A newer bit of nostalgia has been preying on my mind, thanks to the current arc on Brewster Rockit (Tribune), which has me trying to remember the name of that on-line world of the 90s in which we were all supposed to take on avatars and homes and jobs and then … well, people kept explaining it to me but I never quite understood why we would do that on a computer when it was what we all did in our own lives.
The Sims offered actual urban-planning challenges. This, however, was mostly just a place to hang out. If I could remember the name, I’d look it up, but I suspect it’s a virtual ghost town, with virtual tumbleweeds blowing down the virtual streets.
But I knew people who managed to get other people to join in and then had actual meetings. Well, here we are again and, as Brewster says, it’s like being bored in person!
I still don’t get it, but, fortunately, when I was googling around trying to find that old game, I found this article from Wired, Virtual Reality Is The Rich White Kid of Technology, which lets me off the hook on the grounds that Virtual Reality is a fad in constant search of followers.
It even cites the universal “meh” expressed by the guys in Brewster Rockit:
If you want reality, however, you’re in luck: Things have just become a whole lot more real for Gene and Mary Lou over in Arlo and Janis (AMS), and not only are the kids going to have to find new ways to get by but Arlo and Janis are going to have to puzzle out how to be supportive without being intrusive, a parenting puzzler that never goes away.

⁂

# What to work on
(a) In the comics commentary, which publication ran the article "Virtual Reality Is The Rich White Kid of Technology"?
(b) Continue the comics commentary from where it stops.
None of the material is needed for this work.

[Saved data entries]
⁂

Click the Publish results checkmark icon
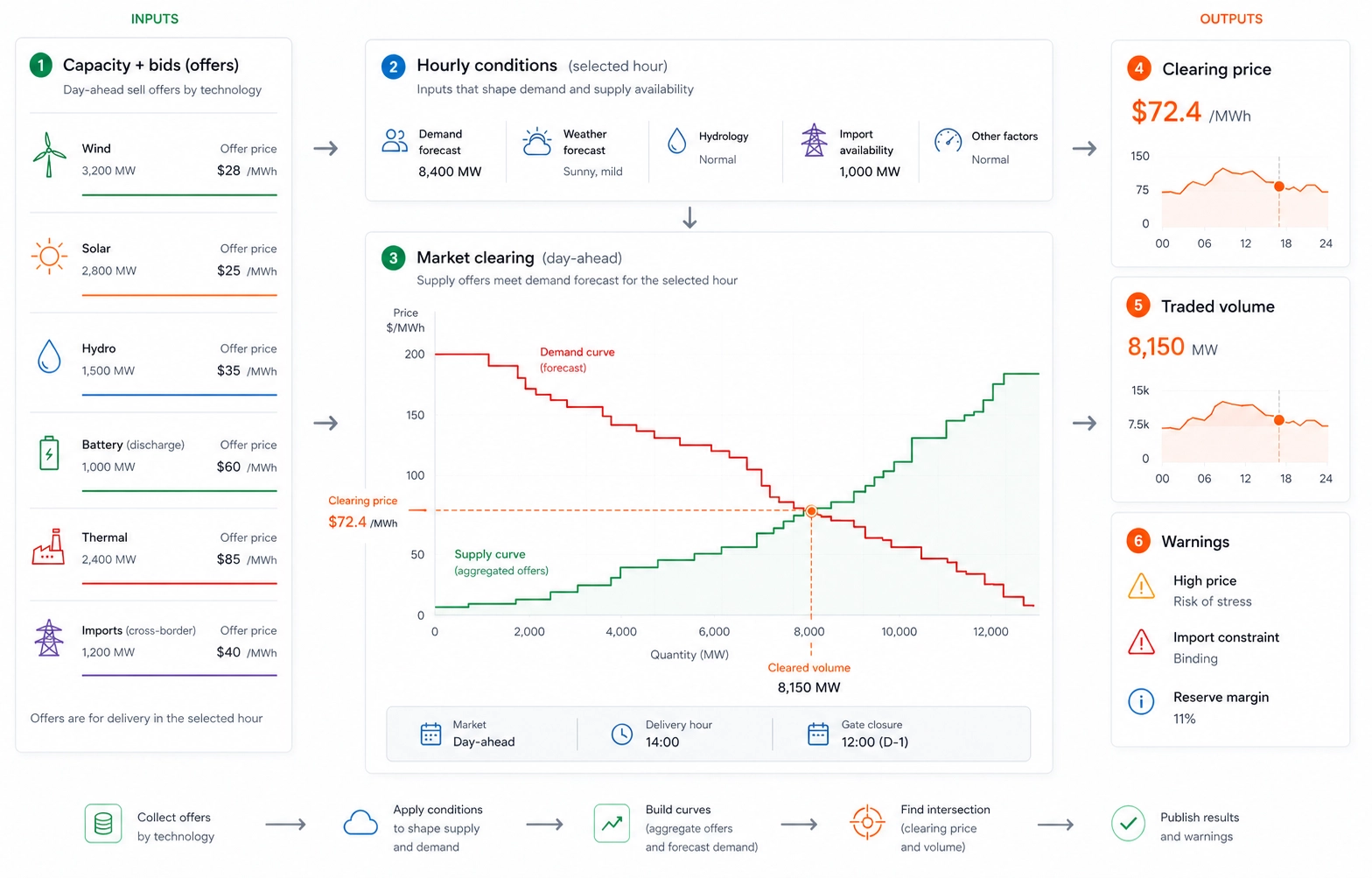 pyautogui.click(x=1128, y=824)
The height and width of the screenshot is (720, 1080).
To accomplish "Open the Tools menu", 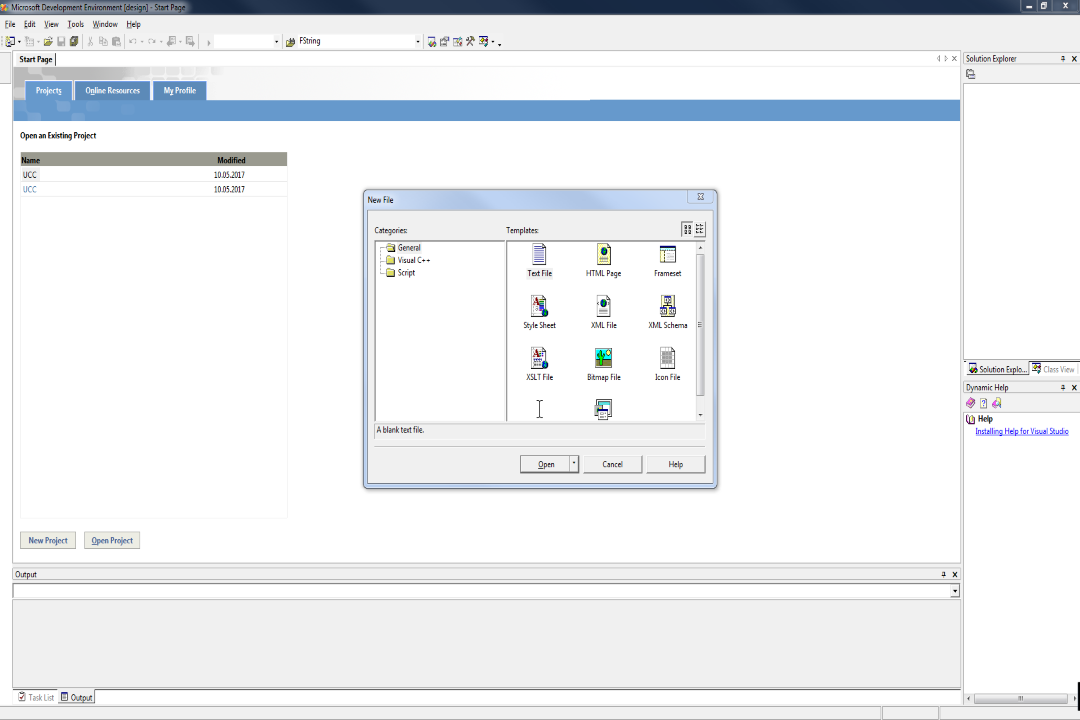I will coord(76,24).
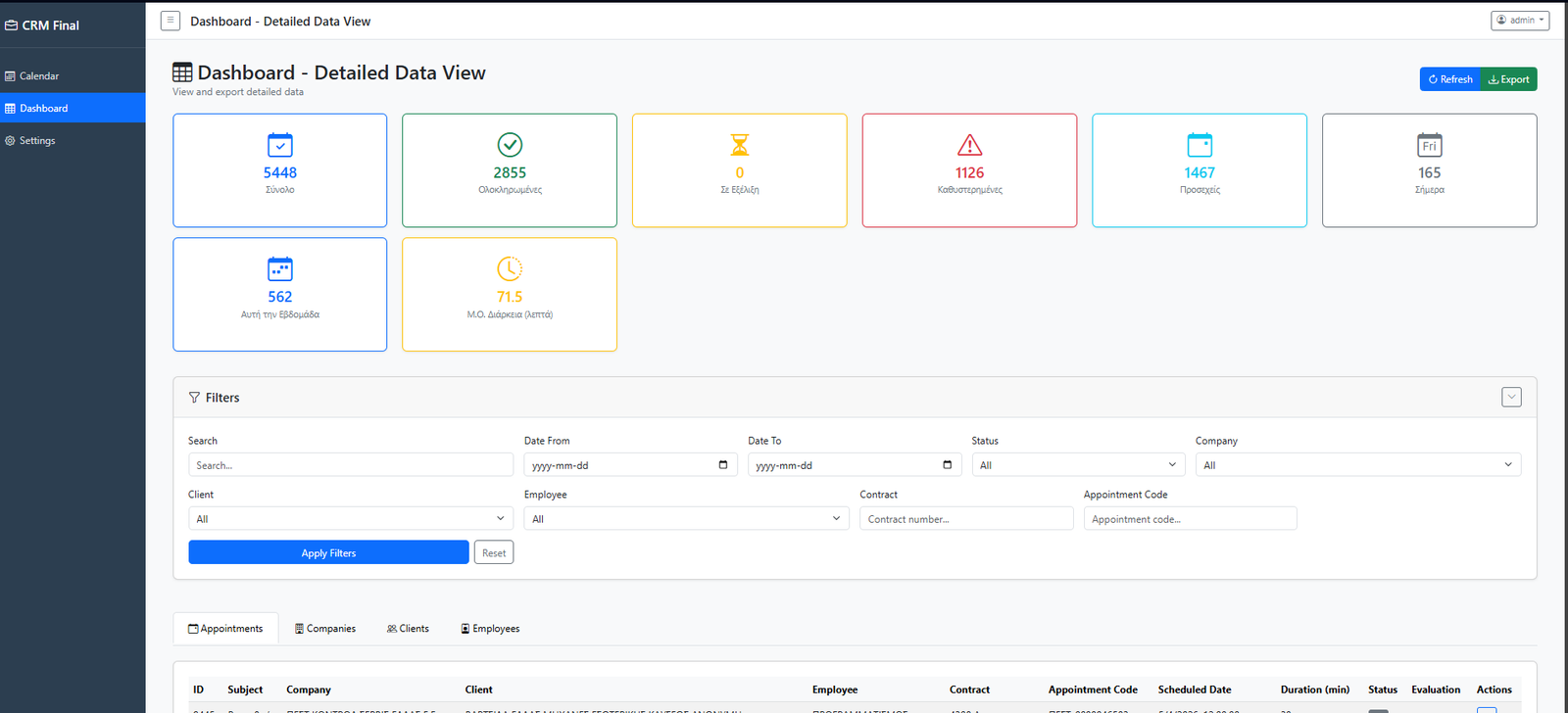Click the green checkmark circle icon

point(510,145)
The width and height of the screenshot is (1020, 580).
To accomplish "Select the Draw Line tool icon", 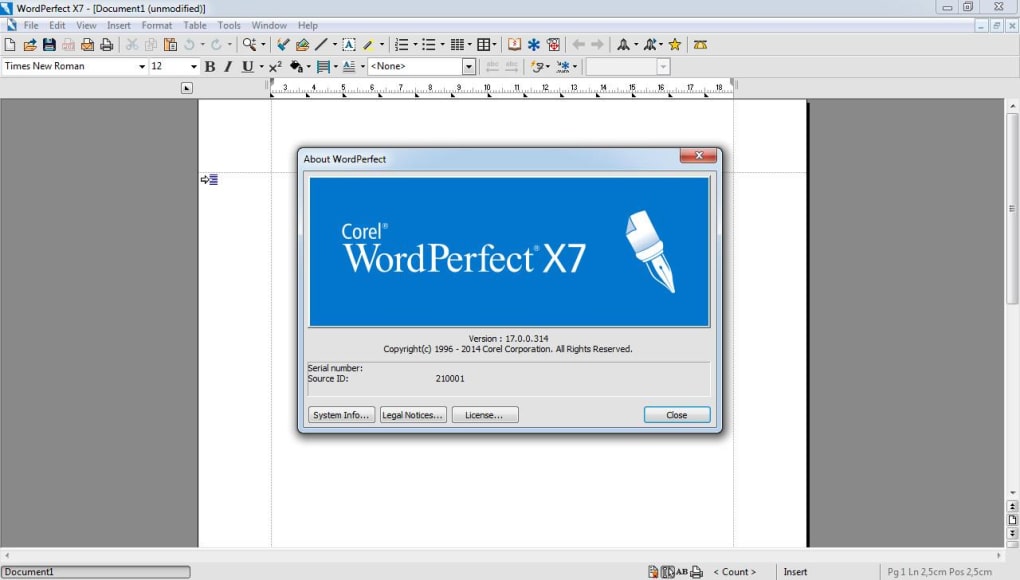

⁂

# Task-by-task answers
(a) Wired

(b)
The kids will be fine. As mentioned the other day, both my father and I changed careers for the better at 50, and they’ve got more road ahead of them than we did.
As Gene apparently realizes, his folks will likely have a harder time dealing with it than he and Mary Lou will.
Maybe they can sell the restaurant and move to some untouched rural paradise and ruin it, as seen in the Barn (Creators).
There are legitimate issues in providing access to that which you are also trying to preserve, and it’s worth repeating the distinction between preservation, which is keeping things just as is — John Muir — and conservation, which is making the best use of natural resources — Theodore Roosevelt.
But there is plenty of common ground, and one of the things that motivated Roosevelt to start declaring monuments and pushing national parks through Congress was a plan for building a rail line into Yellowstone so tourists could readily visit.
It may sound elitist to make it hard to get there, but TR recognized that a train would destroy the solitude that made being there worthwhile. He also objected to hotels and mining on the rim of the Grand Canyon.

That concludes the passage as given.